Do this: Please repeat, word for word, the stretch of the piece on the Caribbean hurricanes from "Entire islands were" through "Members of CARICOM.".

[dropcap]I[/dropcap]magine relocating the entire population of your country in the face of a colossal hurricane and two months later still not being able to get back home. Now imagine spending several nights in a shelter and taking a stroll the next morning only to find what you used to call community, city or country reduced to an apocalyptic scene.
This is no fiction. Irma and Maria, two back-to-back category 5 hurricanes, the most powerful ever recorded in the Atlantic, swept across the Caribbean in September, cutting a swathe of destruction, taking lives, devastating infrastructure and severely damaging the economies of small climate-vulnerable countries.
Entire islands were decimated, like Barbuda, the smaller of the two-island state of Antigua and Barbuda, and Dominica, both Members of the Caribbean Community (CARICOM). Anguilla and the British Virgin Islands were also devastated while The Bahamas and the Turks and Caicos Islands were severely affected. Haiti and St Kitts and Nevis also suffered damage. All of the islands are Members or Associate Members of CARICOM.
The island of St Marten, divided between Sint Maarten, a constituent country of the Kingdom of Netherlands and St Martin, a dependency of France as well as Cuba and the Dominican Republic were impacted, in addition to Puerto Rico and Florida, in the United States.

Collected material:

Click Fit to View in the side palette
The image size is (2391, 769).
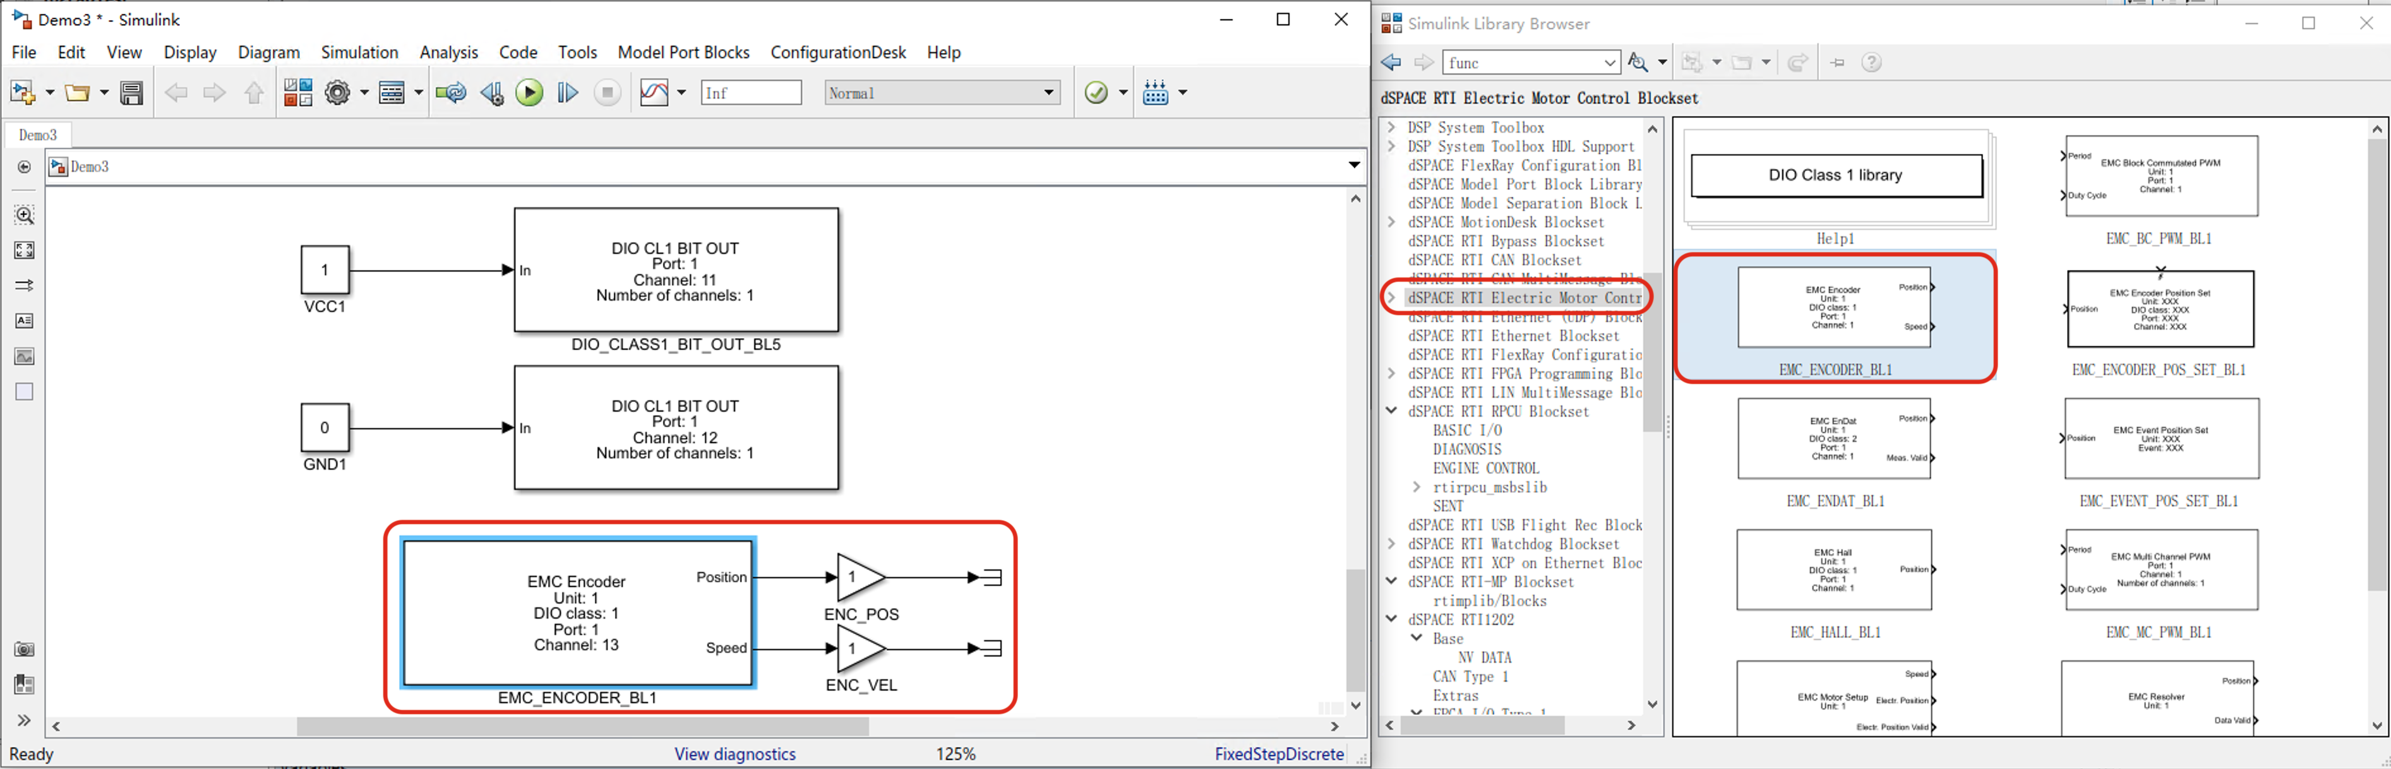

Exercise solution:
Entire islands were decimated, like Barbuda, the smaller of the two-island state of Antigua and Barbuda, and Dominica, both Members of the Caribbean Community (CARICOM). Anguilla and the British Virgin Islands were also devastated while The Bahamas and the Turks and Caicos Islands were severely affected. Haiti and St Kitts and Nevis also suffered damage. All of the islands are Members or Associate Members of CARICOM.